Applications are closed
for this workshop

Equilibrium states for dynamical systems arising from geometry

July 15 to July 19, 2019

at the

American Institute of Mathematics, San Jose, California

organized by

Keith Burns, Vaughn Climenhaga, Todd Fisher, and Dan Thompson

This workshop, sponsored by AIM and the NSF, will address questions of existence and uniqueness of equilibrium states, and their statistical properties, for dynamical systems arising from geometry, particularly geodesic flows.

Geodesic flows are an important class of systems, whose study mirrors the historical development of the theory of dynamical systems; many major theoretical results were obtained first for geodesic flows, before being generalized to broader classes of systems. The study of geodesic flow for a closed manifold of negative curvature is by now classical. Directions of contemporary study include weakening the hypotheses on the curvature (for example, to non-positive curvature or the assumption of no focal points), weakening the compactness assumption to allow for cusps, and weakening the assumption that the underlying space is a Riemannian manifold (we could consider e.g. a locally CAT(-1) or CAT(0) metric space). Other cases of particular interest are the geodesic flow for the Teichmuller space of quadratic differentials, and certain classes of billiard flow.
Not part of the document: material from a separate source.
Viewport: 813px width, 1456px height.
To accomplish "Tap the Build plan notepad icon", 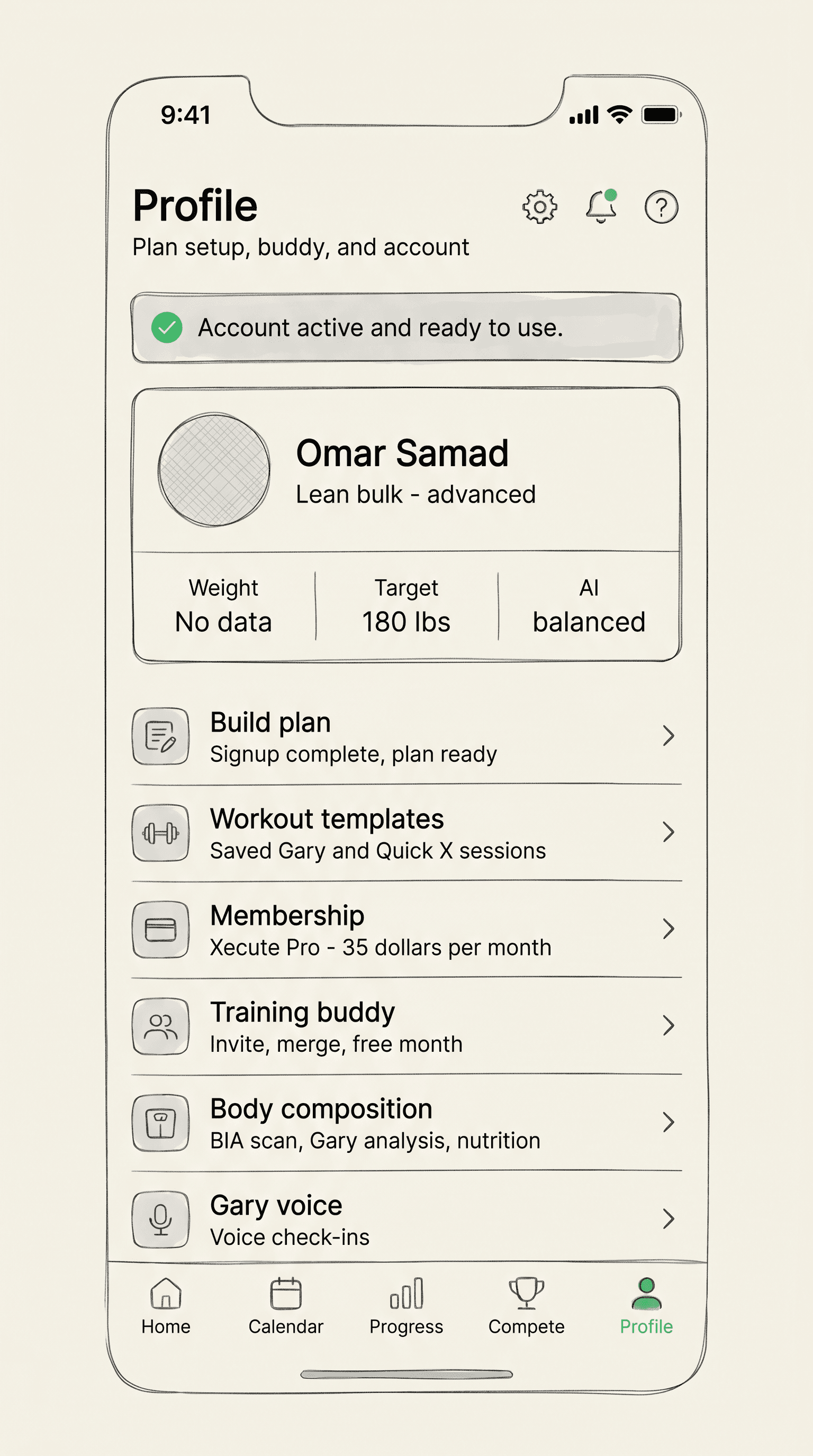I will click(160, 736).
The workshop will focus on developing the dynamical theory, particularly thermodynamic formalism, in the various settings described above, building on recent breakthroughs in this area in the last few years.

The main topics for the workshop are:

  • Geodesic flows on non-compact negatively curved manifolds
  • Geodesic flow beyond non-positive curvature for closed manifolds
  • Non-Riemannian geodesic flow and billiard flows
  • Teichmuller geodesic flow

This event will be run as an AIM-style workshop. Participants will be invited to suggest open problems and questions before the workshop begins, and these will be posted on the workshop website. These include specific problems on which there is hope of making some progress during the workshop, as well as more ambitious problems which may influence the future activity of the field. Lectures at the workshop will be focused on familiarizing the participants with the background material leading up to specific problems, and the schedule will include discussion and parallel working sessions.

The deadline to apply for support to participate in this workshop has passed.